Naked Broccoli and Pasta

  • 1 head broccoli, washed and cut into floretes
  • 1 teaspoon crushed red peppers, or to taste
  • 6 garlic cloves, peeled, cut in half, and thinly sliced (or to taste)
  • 1/2 cup or more of freshly grated Parmesan cheese
  • Spaghetti

Put the pasta water on to boil.

Cook the pasta to within about two minutes of being finished (a little white inside is perfect) reserving the cooking liquid.

Steam the broccoli until it is tender but firm; set aside.

In a large pan sauté the garlic and peppers in a bit of olive oil.

Once the garlic is soft and about to brown, add the broccoli, and a few ladles of the pasta water.

Add the pasta and continue to cook until the pasta is finished, about a minute longer (add more water if it starts to stick).

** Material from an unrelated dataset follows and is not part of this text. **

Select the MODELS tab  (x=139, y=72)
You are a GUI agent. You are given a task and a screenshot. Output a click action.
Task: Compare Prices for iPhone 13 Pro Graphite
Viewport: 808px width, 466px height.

Turn the heat off and finish with the cheese. There should only be a bit of liquid, and the strands of pasta and the broccoli should all be coated with it nicely.

Enjoy.

The Freshest Broccoli Ever

One of the biggest secrets to cooking well has nothing to do with the stove. It has nothing to do with cookbooks. Nothing to do with cookware. It has to do with shopping.

Cooking with fresh ingredients is easy. Cooking with old one or poor quality ones takes real skill. Look at French cuisine—all those wonderful sauces were created to improve the flavor of things. Why would you need to improve the flavor of something that tasted good in the first place? I like easy things. When I cook, I try to get the freshest ingredients possible.

This weekend, we had the good fortune of being invited to the country. Our friends Jim and Muriel have a house in upstate New York, and they’ve been generously asking us to visit for the past few years. We finally took them up on their offer, and we had a blast.

Humming birds (or as Pinta called them, “Humus birds”) danced at their feeder off their kitchen window. Crickets chirped in the woods beyond the meadow. We swam in their naturally-chlorinated pool, making a sport out of dodging horseflies. Jim and Muriel like to drink and Muriel expertly whipped up cocktails each evening. There’s nothing like the taste of a cold margarita made by someone else. Fresh ingredients are good. Fresh ingredients handled by others are even better. Fresh ingredients handled by someone else involving alcohol are the best.

We brought food on our trip, and I cooked dinner Friday and Saturday nights. The first night, the Greek Tuna Salad increased its list of positive attributes by proving that it travels well (at least the ingredients for it do). The second night, I pan-fried wild salmon fillets (frozen, they travel well too) and experimented with a topping of oil, salt, pepper, and fresh fennel fronds from their garden. I served the fish with a simple mayonnaise-less potato salad  (olive oil, salt and pepper, scallions, and parsley), and steamed, fresh-picked broccoli.

The broccoli came from Jim and Muriel’s deer-proof garden, a fenced in spit of soil at a neighbor’s house. Nina and Pinta picked the broccoli themselves. It was a treat to see them walking into the house holding the green heads up like a bouquet of flowers. Now that’s a fresh ingredient.